MLA: I view traditional hospital services as acute care—something entirely different from palliative care. They are two completely different mindsets and types of care. My opinion is that hospitals are where people go to get well, not to die. That said, not everyone has the option of in-home palliative care and a hospital is their only option. It is not ideal to die in a hospital, but it is better if there is dedicated palliative care there. My experience has been that anyone who works in palliative care does their very best to help people die peacefully and as well as possible. Death doulas can be very helpful in trying to create the desired atmosphere and facilitate the vigil. The problem is, it’s still a hospital—cold, sterile, busy, noisy, public.

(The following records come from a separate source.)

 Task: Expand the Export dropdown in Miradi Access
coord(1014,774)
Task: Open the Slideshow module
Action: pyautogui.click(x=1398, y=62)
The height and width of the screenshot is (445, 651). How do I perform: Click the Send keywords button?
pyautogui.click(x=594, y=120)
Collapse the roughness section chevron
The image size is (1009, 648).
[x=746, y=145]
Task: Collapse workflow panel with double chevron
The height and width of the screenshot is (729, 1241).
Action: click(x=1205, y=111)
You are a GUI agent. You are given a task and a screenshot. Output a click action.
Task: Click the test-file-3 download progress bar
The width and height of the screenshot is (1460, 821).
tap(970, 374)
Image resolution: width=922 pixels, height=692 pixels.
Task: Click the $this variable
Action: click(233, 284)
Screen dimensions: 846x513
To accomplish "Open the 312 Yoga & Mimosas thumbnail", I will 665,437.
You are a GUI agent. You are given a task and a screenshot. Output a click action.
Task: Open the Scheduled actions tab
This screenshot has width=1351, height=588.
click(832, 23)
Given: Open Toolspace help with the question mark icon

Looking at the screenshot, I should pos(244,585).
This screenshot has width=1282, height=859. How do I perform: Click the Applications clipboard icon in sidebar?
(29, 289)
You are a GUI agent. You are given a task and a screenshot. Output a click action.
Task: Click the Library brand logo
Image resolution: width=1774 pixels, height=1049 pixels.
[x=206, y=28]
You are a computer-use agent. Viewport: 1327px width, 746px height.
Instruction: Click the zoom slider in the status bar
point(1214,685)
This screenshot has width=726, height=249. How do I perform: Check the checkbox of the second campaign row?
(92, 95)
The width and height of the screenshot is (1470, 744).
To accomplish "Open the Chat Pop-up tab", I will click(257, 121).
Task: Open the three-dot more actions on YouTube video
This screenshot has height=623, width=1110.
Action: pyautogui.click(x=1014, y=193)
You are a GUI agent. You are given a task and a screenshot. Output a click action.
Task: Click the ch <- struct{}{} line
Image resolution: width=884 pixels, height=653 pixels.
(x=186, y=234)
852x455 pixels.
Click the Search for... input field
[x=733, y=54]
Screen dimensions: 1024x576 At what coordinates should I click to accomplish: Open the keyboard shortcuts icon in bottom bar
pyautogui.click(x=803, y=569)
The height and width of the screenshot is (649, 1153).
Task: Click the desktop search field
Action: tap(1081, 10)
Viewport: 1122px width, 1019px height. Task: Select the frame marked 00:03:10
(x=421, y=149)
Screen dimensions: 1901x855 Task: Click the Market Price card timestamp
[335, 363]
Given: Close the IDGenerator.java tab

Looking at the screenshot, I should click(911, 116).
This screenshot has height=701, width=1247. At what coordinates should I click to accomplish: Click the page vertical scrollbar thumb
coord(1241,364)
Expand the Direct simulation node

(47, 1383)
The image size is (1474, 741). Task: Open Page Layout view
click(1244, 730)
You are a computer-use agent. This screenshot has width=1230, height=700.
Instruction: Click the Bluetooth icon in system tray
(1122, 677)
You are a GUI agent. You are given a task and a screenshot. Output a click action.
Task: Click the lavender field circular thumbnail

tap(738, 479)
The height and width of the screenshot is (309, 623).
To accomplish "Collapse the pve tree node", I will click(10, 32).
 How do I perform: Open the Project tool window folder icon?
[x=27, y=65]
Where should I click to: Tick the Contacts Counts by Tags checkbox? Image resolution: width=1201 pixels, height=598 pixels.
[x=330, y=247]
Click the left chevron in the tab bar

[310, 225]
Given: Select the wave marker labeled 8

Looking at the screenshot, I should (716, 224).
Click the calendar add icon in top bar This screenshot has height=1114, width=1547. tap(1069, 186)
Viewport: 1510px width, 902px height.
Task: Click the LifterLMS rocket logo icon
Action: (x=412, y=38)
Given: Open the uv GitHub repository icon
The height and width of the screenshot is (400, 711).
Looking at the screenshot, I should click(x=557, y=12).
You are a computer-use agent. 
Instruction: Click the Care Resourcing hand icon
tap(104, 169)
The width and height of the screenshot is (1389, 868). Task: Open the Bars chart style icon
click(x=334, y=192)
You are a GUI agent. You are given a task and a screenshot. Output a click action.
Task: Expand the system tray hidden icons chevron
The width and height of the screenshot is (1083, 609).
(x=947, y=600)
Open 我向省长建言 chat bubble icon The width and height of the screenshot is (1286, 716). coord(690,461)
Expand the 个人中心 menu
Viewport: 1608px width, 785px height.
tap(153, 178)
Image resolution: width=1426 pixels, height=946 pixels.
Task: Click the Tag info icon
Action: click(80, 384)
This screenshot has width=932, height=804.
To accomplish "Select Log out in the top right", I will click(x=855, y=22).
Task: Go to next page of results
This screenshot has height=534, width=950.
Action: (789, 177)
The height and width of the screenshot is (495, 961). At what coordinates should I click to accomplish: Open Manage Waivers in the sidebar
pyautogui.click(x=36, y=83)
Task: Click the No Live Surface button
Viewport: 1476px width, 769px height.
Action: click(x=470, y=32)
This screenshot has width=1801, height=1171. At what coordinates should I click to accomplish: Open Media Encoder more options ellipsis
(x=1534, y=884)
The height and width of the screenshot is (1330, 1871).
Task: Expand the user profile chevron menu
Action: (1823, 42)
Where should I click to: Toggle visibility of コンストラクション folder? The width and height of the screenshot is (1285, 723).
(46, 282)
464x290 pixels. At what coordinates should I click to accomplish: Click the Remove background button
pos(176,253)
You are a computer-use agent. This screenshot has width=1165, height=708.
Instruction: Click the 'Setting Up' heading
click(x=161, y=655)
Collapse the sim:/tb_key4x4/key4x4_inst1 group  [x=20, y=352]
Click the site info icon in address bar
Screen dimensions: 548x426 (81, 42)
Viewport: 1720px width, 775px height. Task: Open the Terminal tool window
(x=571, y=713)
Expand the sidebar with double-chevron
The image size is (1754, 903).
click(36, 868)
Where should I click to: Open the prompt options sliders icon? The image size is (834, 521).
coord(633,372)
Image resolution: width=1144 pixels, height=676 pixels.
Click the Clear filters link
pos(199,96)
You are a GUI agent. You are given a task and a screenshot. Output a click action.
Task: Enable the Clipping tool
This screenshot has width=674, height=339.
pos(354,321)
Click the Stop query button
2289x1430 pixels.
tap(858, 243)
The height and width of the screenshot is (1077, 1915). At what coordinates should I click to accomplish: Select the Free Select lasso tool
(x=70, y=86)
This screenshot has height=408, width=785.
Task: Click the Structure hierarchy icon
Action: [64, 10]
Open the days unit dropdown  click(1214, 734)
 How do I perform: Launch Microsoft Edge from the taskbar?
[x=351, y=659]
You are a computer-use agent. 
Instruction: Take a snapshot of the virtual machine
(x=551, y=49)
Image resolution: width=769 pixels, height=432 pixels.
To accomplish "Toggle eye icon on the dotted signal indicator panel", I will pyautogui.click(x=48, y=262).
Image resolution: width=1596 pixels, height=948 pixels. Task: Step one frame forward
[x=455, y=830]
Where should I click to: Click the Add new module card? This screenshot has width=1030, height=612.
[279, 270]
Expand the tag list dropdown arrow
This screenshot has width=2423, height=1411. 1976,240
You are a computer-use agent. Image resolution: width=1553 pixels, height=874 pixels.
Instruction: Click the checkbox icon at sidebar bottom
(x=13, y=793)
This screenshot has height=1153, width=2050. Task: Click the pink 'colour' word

In-home palliative care is certainly more desirable and more comfortable for everyone. Often times, the reason people end up in the hospital is because the family who is home with the dying person doesn’t know what to expect or what active dying looks like, and they call 911 out of fear. Education is a big piece of what death doulas do. We teach the dying person and their loved ones what to expect so when it happens it isn’t scary and they don’t panic. Things are often more rushed in a hospital than at home as well when it comes to after death care. The line I say to all of my clients is “pick up the kettle, not the phone” at the time of death, meaning that there is no rush to call anyone to come and pick up the body. I encourage them to make a cup of tea and spend time with the body of their loved one. Bodies look very different when someone has died. They are completely still. No breath. No movement. Still. Being in that space and witnessing the stillness of their person helps to register and integrate the loss and can help immensely with grief. I encourage touching the body, bathing, anointing and dressing the body. Spending some last precious time with their loved one before their body is taken away. There are not the same time restrictions when death occurs at home as there are in a hospital, though death doulas can certainly help create a more meaningful space in both.